Thursday, July 12, 2018

The Ethology of Politics

Interesting article by Thomas Edsall about the political gender gap in America, which right now is historically very large. Conservative Alex Castellanos and liberal Steven Pinker have the same take on Trump's basic appeal. Castellanos:
We are in the middle of an unprecedented political and cultural gender war. On one side of this war, we have Trump, alpha males and the women who love them. On the other side are beta males and the women who want to be them. . . . [the Trump side] flies the flag of manliness and strength which it sees as necessary to hold the world together and keep it from continuing to unravel in uncertain and perilous times. It is fighting to preserve not just manly strength but gender itself, the cultural differences between male and female. The other side is seeking to overthrow the patriarchal hierarchy that has run the world since we lived in caves. It seeks to create a sexually egalitarian world by extinguishing gender and its differences.

Trump is the last hope of those, like me, who would preserve the old patriarchal hierarchy. That’s why white college educated suburban women hate him: he is the political embodiment of the regressive threat to the evolution of postmodern female identity. Simply put, Trump’s alpha dog manliness and strength are a threat to the evolving independence and power of women. He “would take women back.” He represents the world as it was, where women were kept “in their place.”
Pinker:
Trump is almost a caricature of a contestant to be Alpha baboon: aggressive, hypersensitive to perceived threats to his dominance, boastful of his status and physical attributes (including his genitals), even the physical display of colorful big hair and a phallic red tie. Men may identify with such displays. . . .

The latest battle of the sexes has the media, educational, and workplace establishments sympathizing with women and demonizing men. Much of this is justified and long overdue, given how women are exploited and discriminated against, but it may leave some men feeling defensive, belittled, and eager for a champion. This may especially affect lower-status men. High-status women may justifiably protest their treatment at the hands of high-status men, but lower-status men may feel less sympathy for them, particularly if they feel demeaned and disenfranchised.
Edsall concludes:
Men’s commitment to protecting their status — their dominant position in the social order — cannot be counted out in 2018 or 2020. Elections have become a sexualized battlefield, and men have repeatedly demonstrated their determination to win no matter the social cost. The outcome of the next two elections will show whether women are equally determined to fight tooth and nail.
I would add that one does not have to see this as naked self-interest in men; many Trump voters have equal marriages on the modern model and they may be perfectly happy with that. What drives much of our politics is a desire to make the world feel right. Trump taps into a sense that the world runs better with aggressive manly men in charge; he fits a mental template of the strong leader that goes far back in mammalian evolution.
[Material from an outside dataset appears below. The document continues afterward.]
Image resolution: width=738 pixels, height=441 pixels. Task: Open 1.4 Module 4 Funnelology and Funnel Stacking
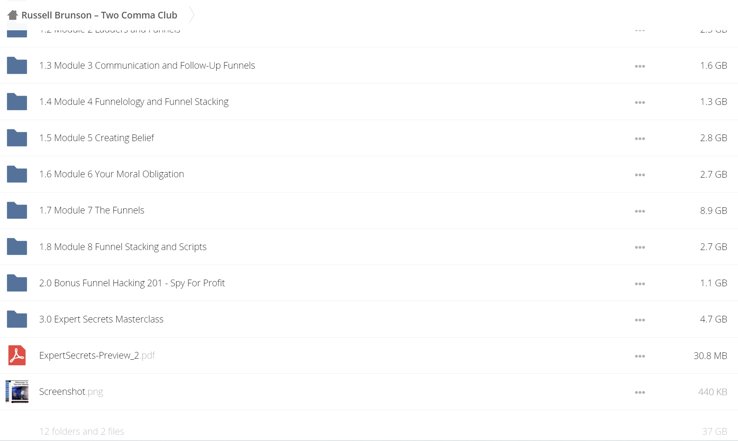[x=134, y=102]
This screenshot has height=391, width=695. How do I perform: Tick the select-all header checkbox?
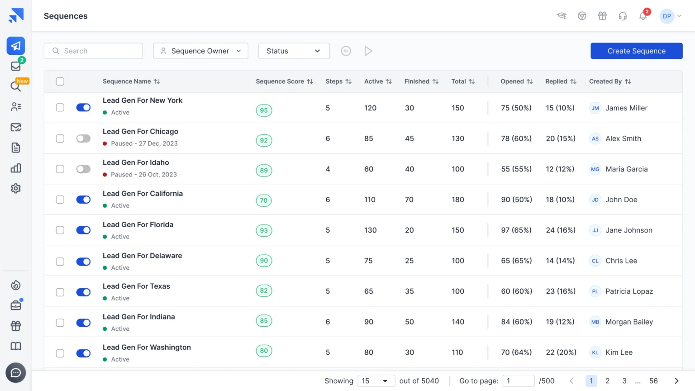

People who have no clue about foreign policy admire Trump's approach because it is all about projecting strength, after interminable, unwinnable wars have sapped our sense that America is strong.

One of the deep problems with the modern world is that most of us feel powerless and ignored. Trump, by acting out ancient images of power, gives his followers a vicarious sense of strength; and by speaking directly to them in language they relate to, he makes them feel that someone understands. Those are powerful political weapons, and it remains to be seen if the Democrats have anything to offer with the same appeal.

7 comments:

  1. It's odd to me that anyone would consider Trump a model of patriarchal authority, at all. His way of being is that of a badly-raised infant, pure untrammeled id, not a masculine leader. In a traditional tale he would be the berserk or boorish knight upon whom the hero demonstrates his prowess. In the Bible, he would be one of the Rephaim, a "giant" like Og King of Bashan, to be pushed out of the way by the Mighty Arm of the Lord; or he would be a foreign bully like Holophernes, slain in the night by the wit of the protectress Judith.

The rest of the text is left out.